◆ **WRITTEN TASK A**: In the text on La Niña and El Niño, how much warmer than normal can the Pacific Ocean get during El Niño events?

◆ **DOCUMENT EXTRACT**:

Temperatures around the world increase by about 0.2C during El Niño, and fall about 0.2C during La Niña.
WMO Secretary-General Petteri Taalas said, "It is exceptional to have three consecutive years with a La Niña event. Its cooling influence is temporarily slowing the rise in global temperatures – but it will not halt or reverse the long-term warming trend,"
The IPCC has warned that if the world breaches the 1.5C barrier, it could lead to increased heat waves, longer hot seasons and shorter cold seasons - with increased extreme weather the higher the temperature goes.
La Niña often has the opposite impact on weather and global climate as the better-known El Niño, which is the warm phase of the so-called El Niño Southern Oscillation (ENSO).
El Niño events see the Pacific Ocean up to 3C warmer than normal, and during La Niña – the other part of the cycle – the ocean is up to 3C colder.
There's also a neutral phase, which the world is entering now, according to the Climate Prediction Service (CPC), run by the US National Weather Service.
The CPC has suggested that El Niño will develop either during the summer or shortly afterwards.
It said in a release earlier this month: "La Niña has ended and ENSO-neutral conditions are expected to continue through the Northern Hemisphere spring and early summer."

◆ **RECORDS FOR PROCESSING**:
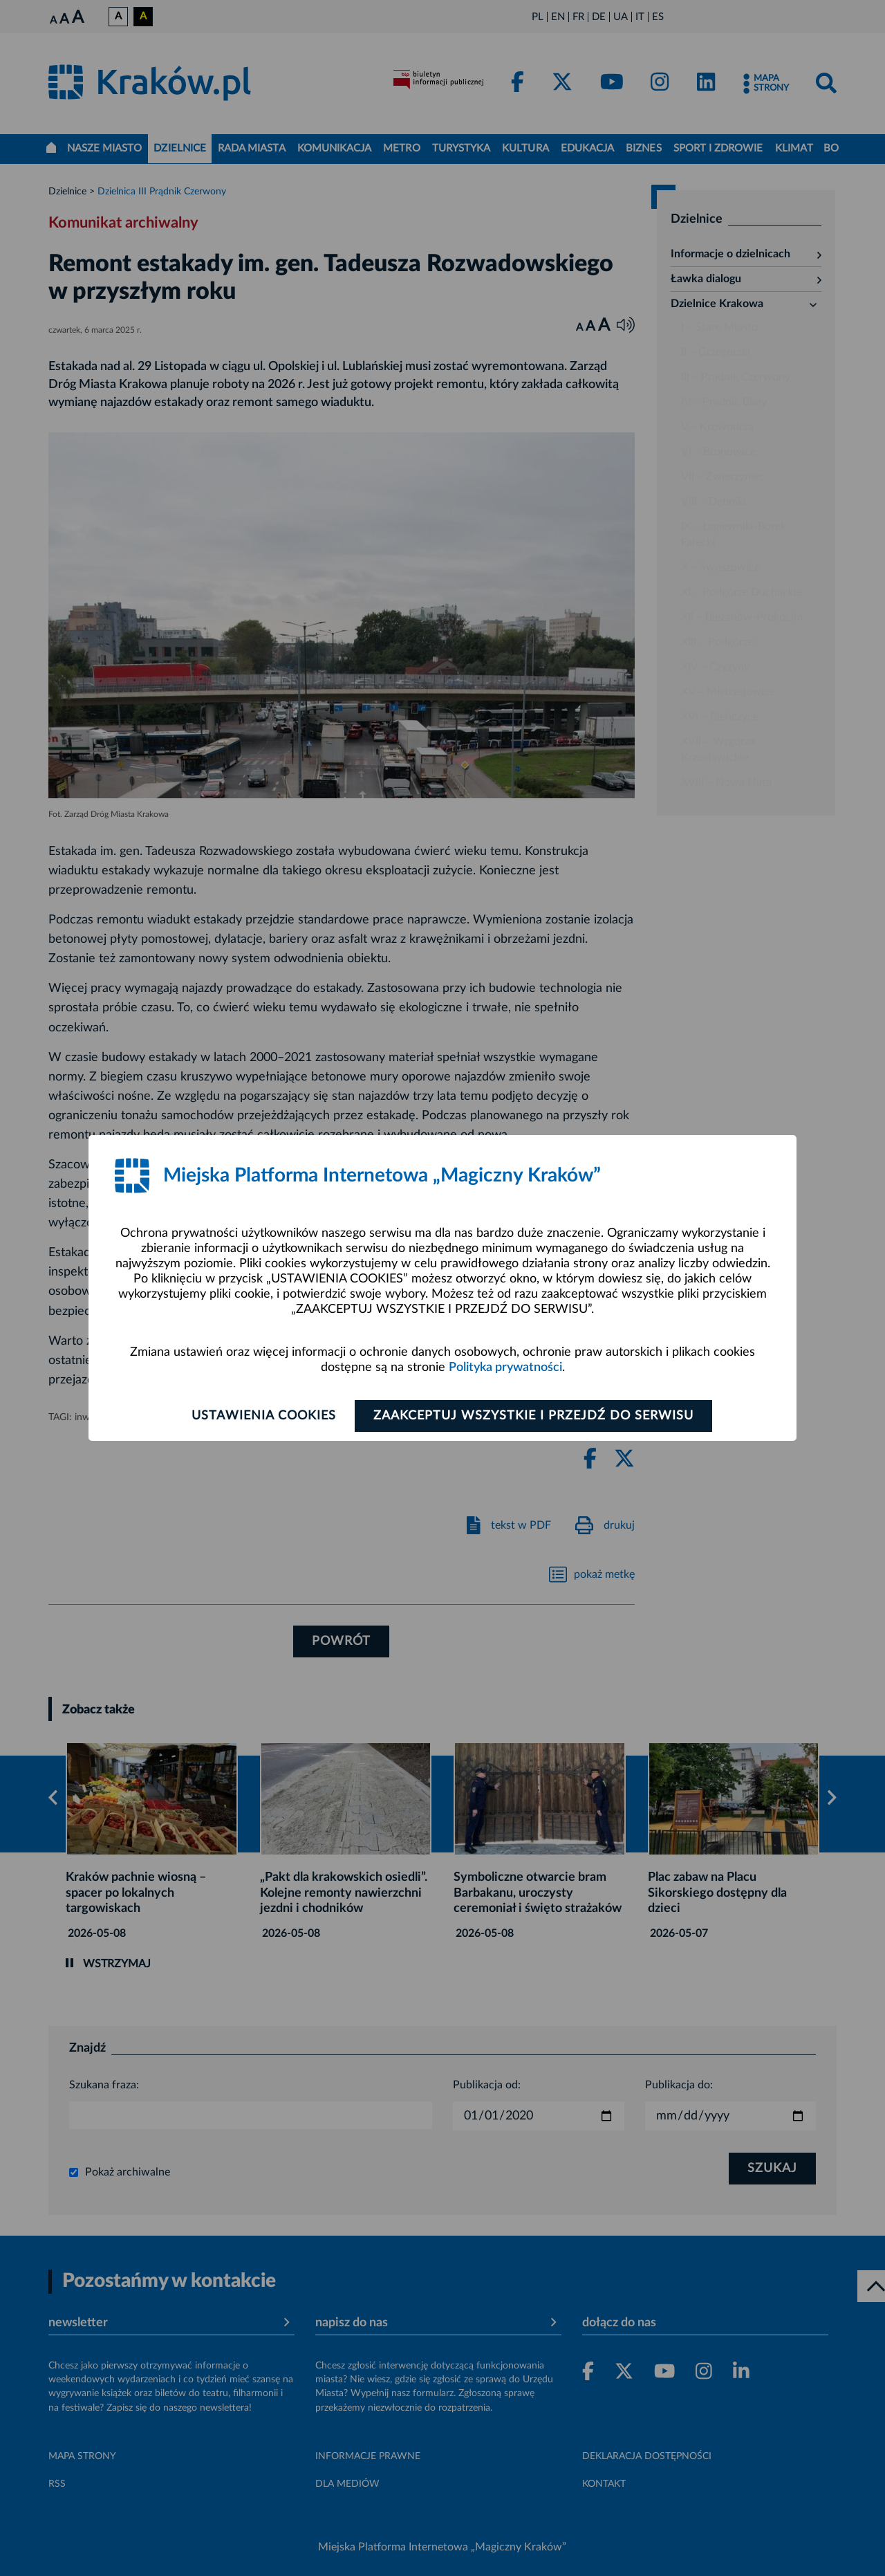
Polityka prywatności (505, 1367)
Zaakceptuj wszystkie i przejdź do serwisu (533, 1416)
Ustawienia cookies (264, 1416)
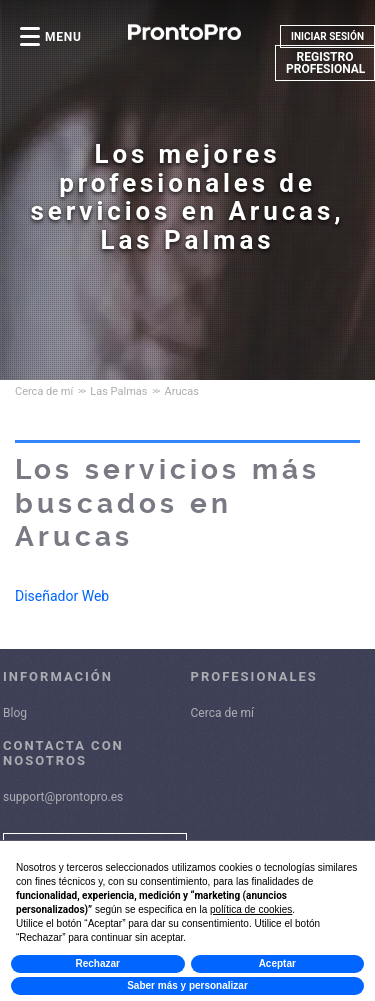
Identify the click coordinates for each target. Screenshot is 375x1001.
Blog (15, 713)
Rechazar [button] (98, 963)
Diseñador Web (62, 596)
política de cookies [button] (251, 909)
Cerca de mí (223, 713)
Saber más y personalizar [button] (187, 985)
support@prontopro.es (63, 797)
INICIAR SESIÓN (327, 36)
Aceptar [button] (277, 963)
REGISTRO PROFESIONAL (325, 63)
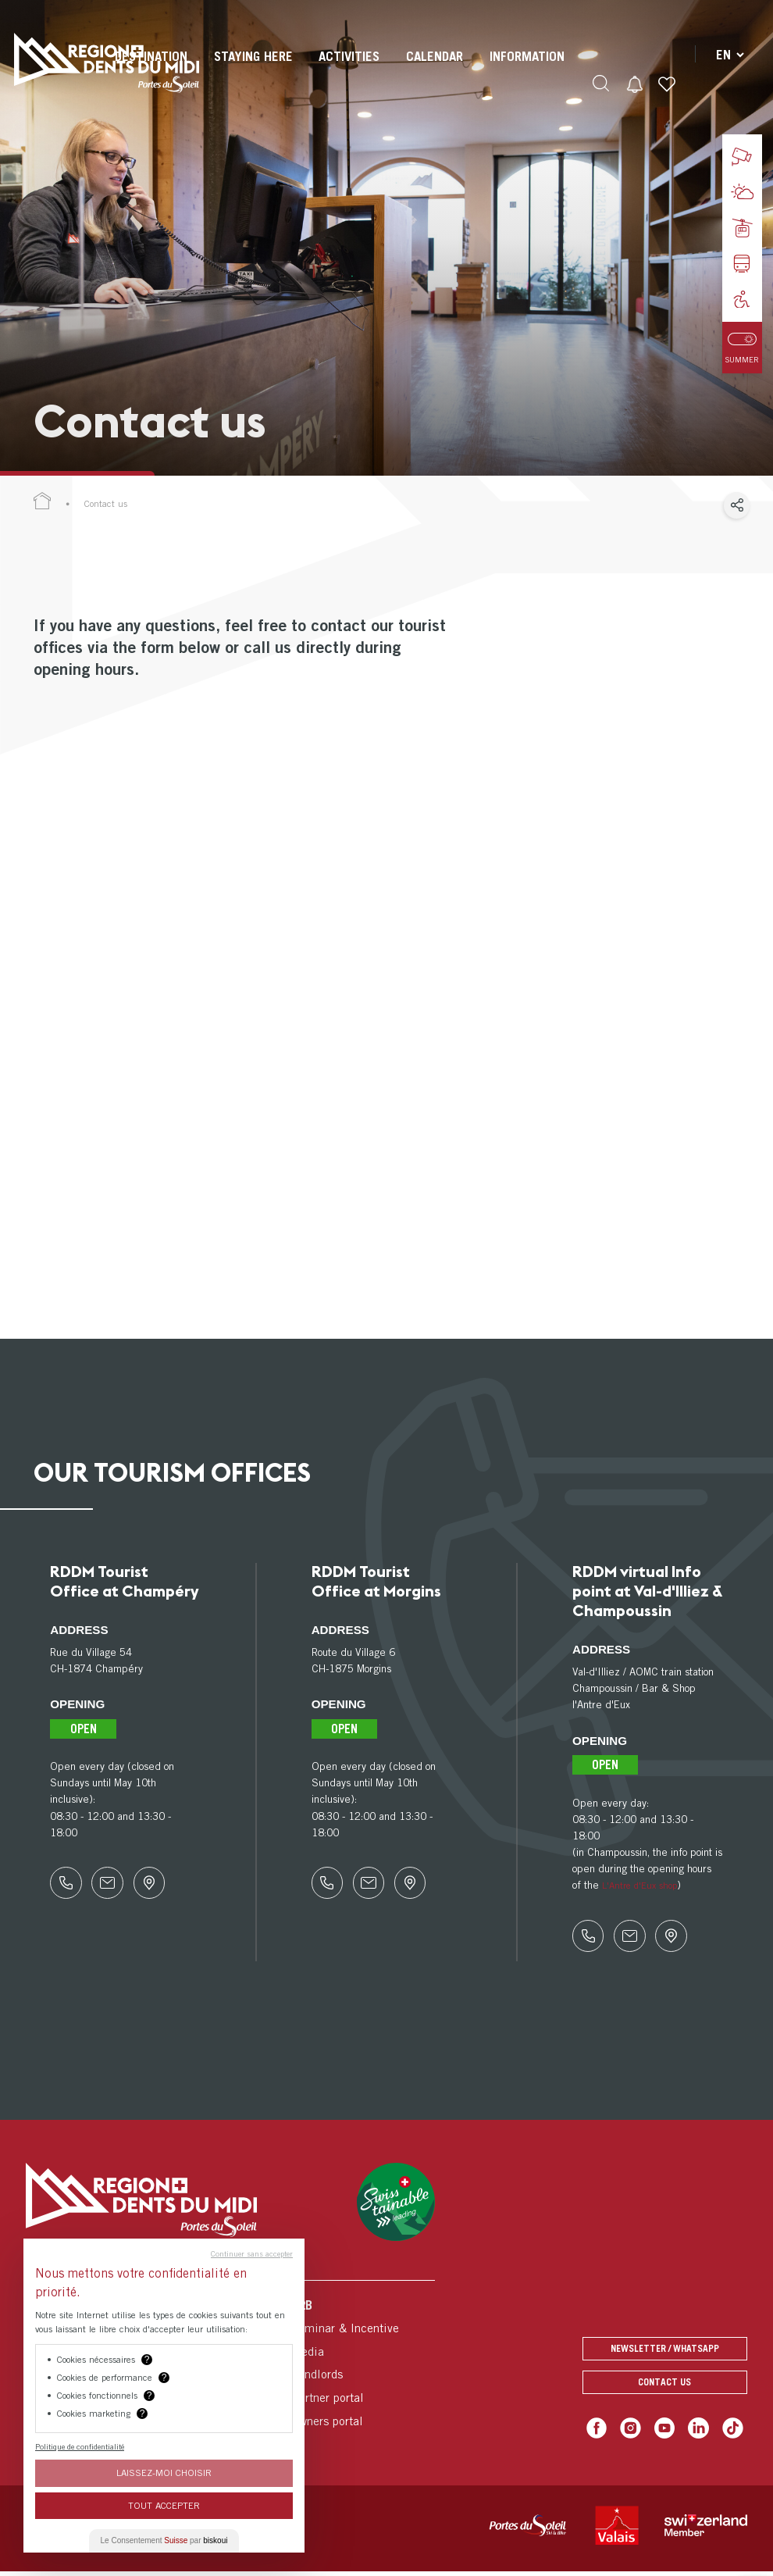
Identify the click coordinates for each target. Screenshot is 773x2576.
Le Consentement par (164, 2540)
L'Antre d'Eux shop (644, 1884)
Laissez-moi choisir (164, 2472)
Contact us (665, 2388)
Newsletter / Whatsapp (665, 2354)
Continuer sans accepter (252, 2253)
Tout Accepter (164, 2505)
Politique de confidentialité (79, 2446)
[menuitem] (251, 70)
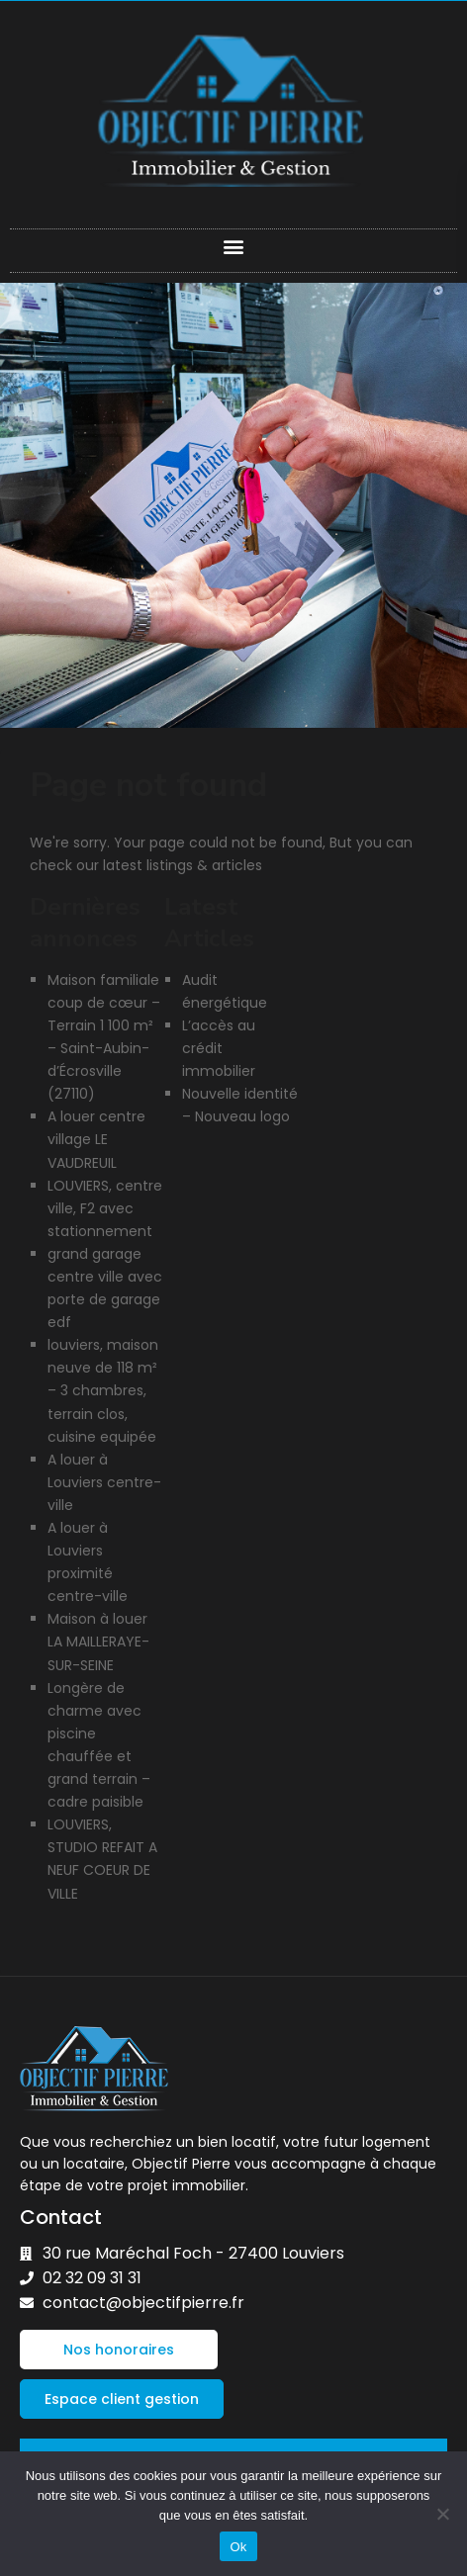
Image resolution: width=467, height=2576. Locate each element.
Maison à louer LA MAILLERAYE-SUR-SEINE (98, 1641)
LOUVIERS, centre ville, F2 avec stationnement (104, 1208)
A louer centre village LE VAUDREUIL (96, 1139)
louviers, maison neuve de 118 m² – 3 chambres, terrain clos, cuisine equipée (102, 1390)
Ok (238, 2546)
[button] (234, 245)
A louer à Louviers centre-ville (104, 1482)
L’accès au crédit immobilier (218, 1048)
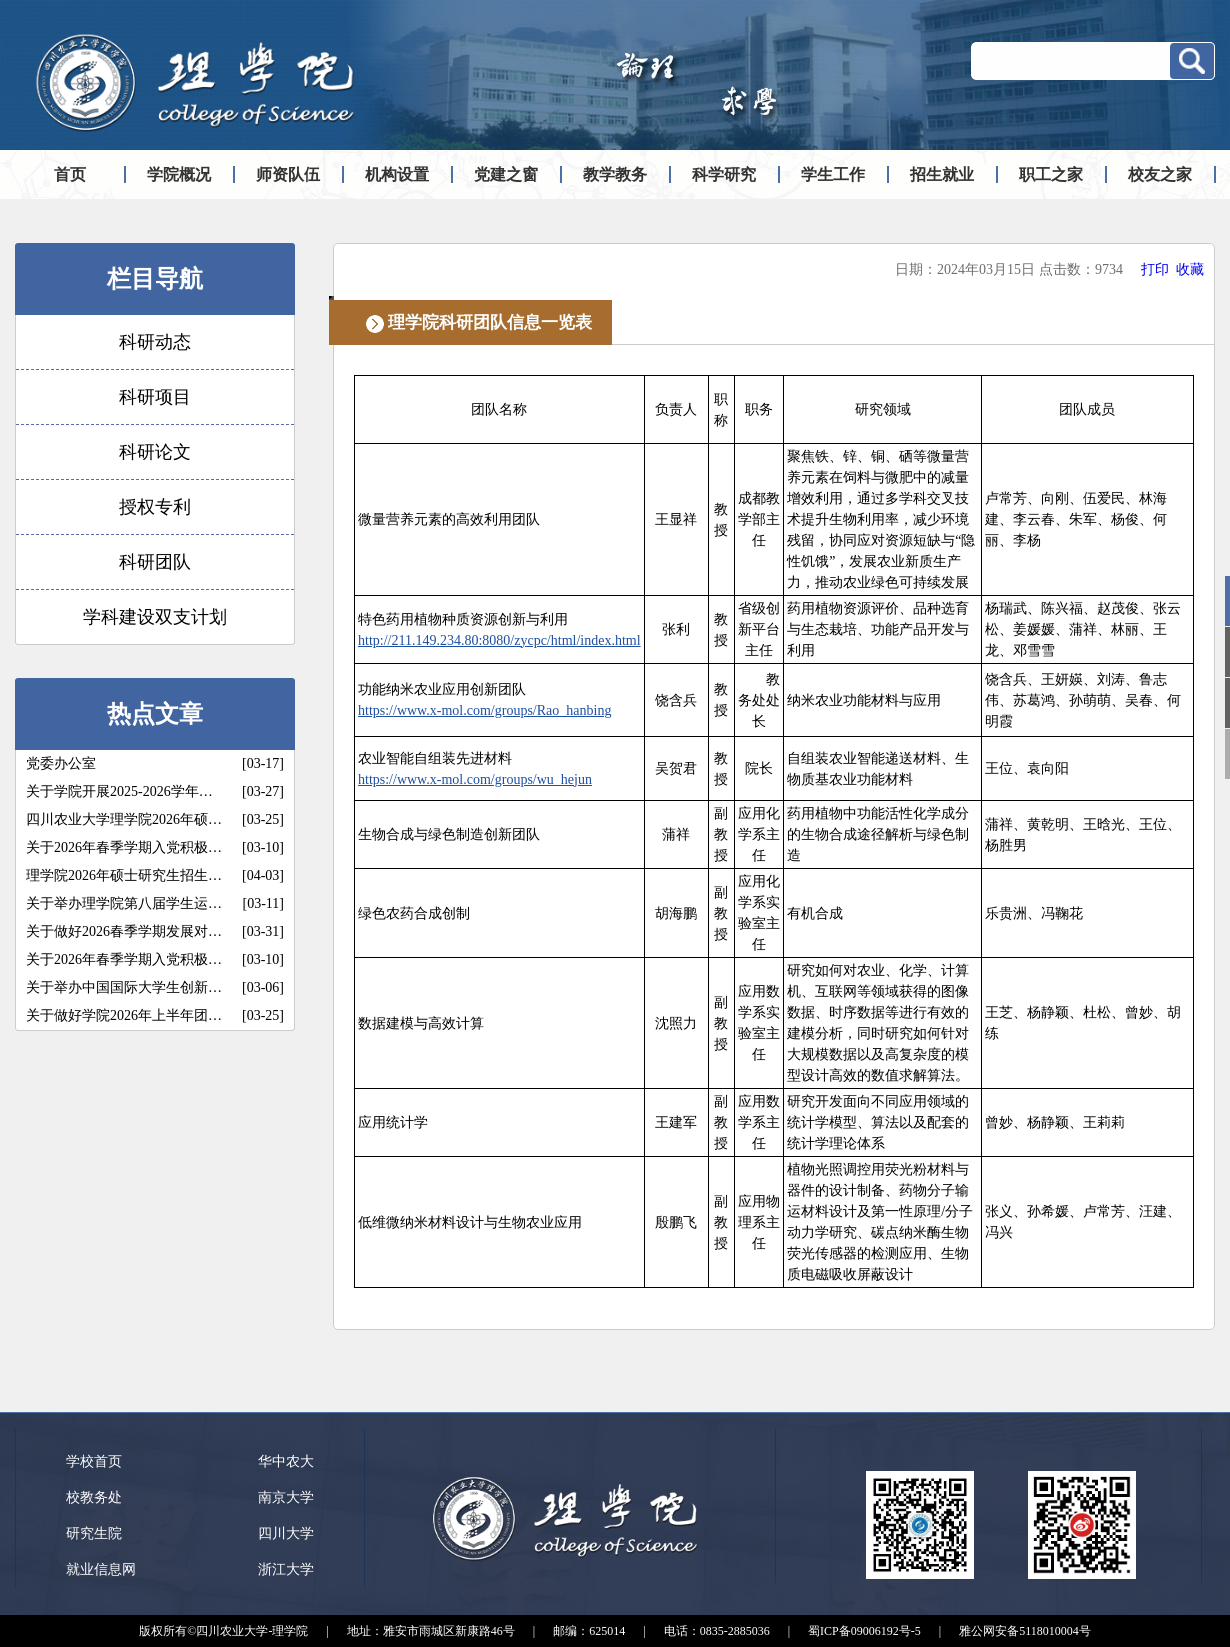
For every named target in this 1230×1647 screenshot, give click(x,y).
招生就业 (942, 174)
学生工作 (833, 174)
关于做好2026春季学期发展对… (124, 931)
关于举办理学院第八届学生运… (124, 903)
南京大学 (286, 1497)
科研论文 (155, 452)
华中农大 (286, 1461)
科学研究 (724, 174)
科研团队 (155, 562)
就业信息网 (101, 1569)
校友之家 (1160, 174)
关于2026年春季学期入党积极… (124, 847)
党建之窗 (506, 174)
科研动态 (155, 342)
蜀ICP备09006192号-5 (864, 1631)
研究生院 (94, 1533)
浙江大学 (286, 1569)
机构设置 (397, 174)
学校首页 (94, 1461)
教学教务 (615, 174)
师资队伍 (288, 174)
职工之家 (1051, 174)
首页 (70, 174)
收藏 (1190, 269)
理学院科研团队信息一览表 (490, 322)
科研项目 (155, 397)
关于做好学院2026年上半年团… (124, 1015)
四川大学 (286, 1533)
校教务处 (94, 1497)
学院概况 (179, 174)
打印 (1155, 269)
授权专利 (155, 507)
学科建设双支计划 (155, 617)
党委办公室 (61, 763)
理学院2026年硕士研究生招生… (124, 875)
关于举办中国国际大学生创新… (124, 987)
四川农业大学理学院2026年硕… (124, 819)
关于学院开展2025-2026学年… (119, 791)
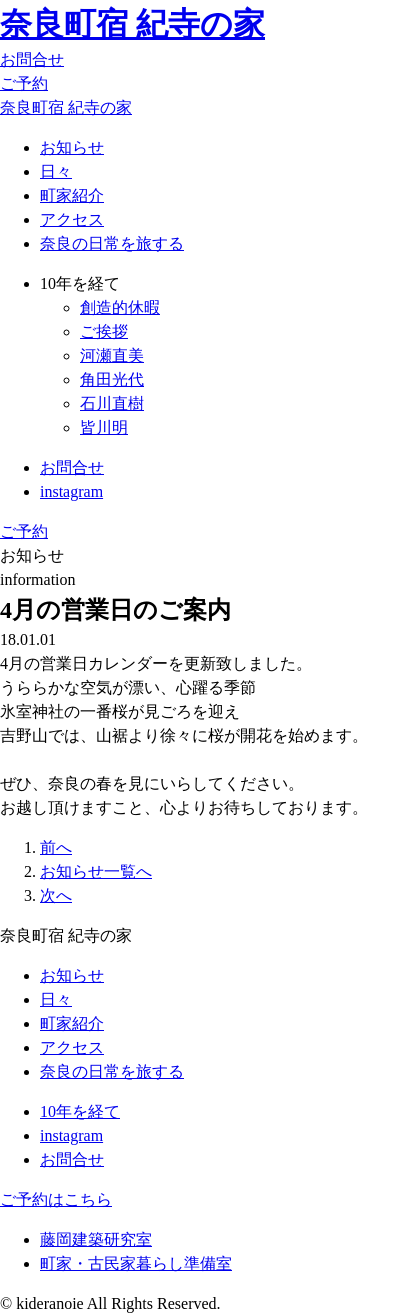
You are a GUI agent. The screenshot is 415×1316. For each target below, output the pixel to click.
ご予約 (24, 83)
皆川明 (104, 427)
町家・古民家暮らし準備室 (136, 1263)
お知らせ (72, 147)
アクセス (72, 219)
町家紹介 (72, 195)
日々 (56, 171)
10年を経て (80, 1111)
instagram (71, 491)
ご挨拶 (104, 331)
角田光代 (112, 379)
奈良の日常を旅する (112, 243)
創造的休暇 (120, 307)
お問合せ (32, 59)
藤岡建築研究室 (96, 1239)
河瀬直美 (112, 355)
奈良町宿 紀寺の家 (132, 24)
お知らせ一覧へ (96, 871)
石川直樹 (112, 403)
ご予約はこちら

◆ **WRITTEN TASK B**: Rewrite the records as a numbered list, from the line containing "For every named" through the end of the records, skipping blank lines and leaving out the pictures.

◆ **FINAL RESULT A**: Up to 3C warmer than normal.

◆ **FINAL RESULT B**:
1. For every named target in this 1230×1647 screenshot, give click(x,y).
2. 招生就业 (942, 174)
3. 学生工作 (833, 174)
4. 关于做好2026春季学期发展对… (124, 931)
5. 关于举办理学院第八届学生运… (124, 903)
6. 南京大学 (286, 1497)
7. 科研论文 (155, 452)
8. 华中农大 (286, 1461)
9. 科学研究 (724, 174)
10. 科研团队 (155, 562)
11. 就业信息网 (101, 1569)
12. 校友之家 (1160, 174)
13. 关于2026年春季学期入党积极… (124, 847)
14. 党建之窗 (506, 174)
15. 科研动态 (155, 342)
16. 蜀ICP备09006192号-5 (864, 1631)
17. 研究生院 (94, 1533)
18. 浙江大学 (286, 1569)
19. 机构设置 (397, 174)
20. 学校首页 (94, 1461)
21. 教学教务 (615, 174)
22. 师资队伍 (288, 174)
23. 职工之家 (1051, 174)
24. 首页 (70, 174)
25. 收藏 (1190, 269)
26. 理学院科研团队信息一览表 (490, 322)
27. 科研项目 (155, 397)
28. 关于做好学院2026年上半年团… (124, 1015)
29. 四川大学 (286, 1533)
30. 校教务处 (94, 1497)
31. 学院概况 (179, 174)
32. 打印 (1155, 269)
33. 授权专利 (155, 507)
34. 学科建设双支计划 (155, 617)
35. 党委办公室 (61, 763)
36. 理学院2026年硕士研究生招生… (124, 875)
37. 关于举办中国国际大学生创新… (124, 987)
38. 四川农业大学理学院2026年硕… (124, 819)
39. 关于学院开展2025-2026学年… (119, 791)
40. You are a GUI agent. The screenshot is 415×1316. For each target below, output the pixel to click.
41. ご予約 (24, 83)
42. 皆川明 (104, 427)
43. 町家・古民家暮らし準備室 (136, 1263)
44. お知らせ (72, 147)
45. アクセス (72, 219)
46. 町家紹介 (72, 195)
47. 日々 (56, 171)
48. 10年を経て (80, 1111)
49. instagram (71, 491)
50. ご挨拶 (104, 331)
51. 角田光代 (112, 379)
52. 奈良の日常を旅する (112, 243)
53. 創造的休暇 (120, 307)
54. お問合せ (32, 59)
55. 藤岡建築研究室 (96, 1239)
56. 河瀬直美 (112, 355)
57. 奈良町宿 紀寺の家 (132, 24)
58. お知らせ一覧へ (96, 871)
59. 石川直樹 (112, 403)
60. ご予約はこちら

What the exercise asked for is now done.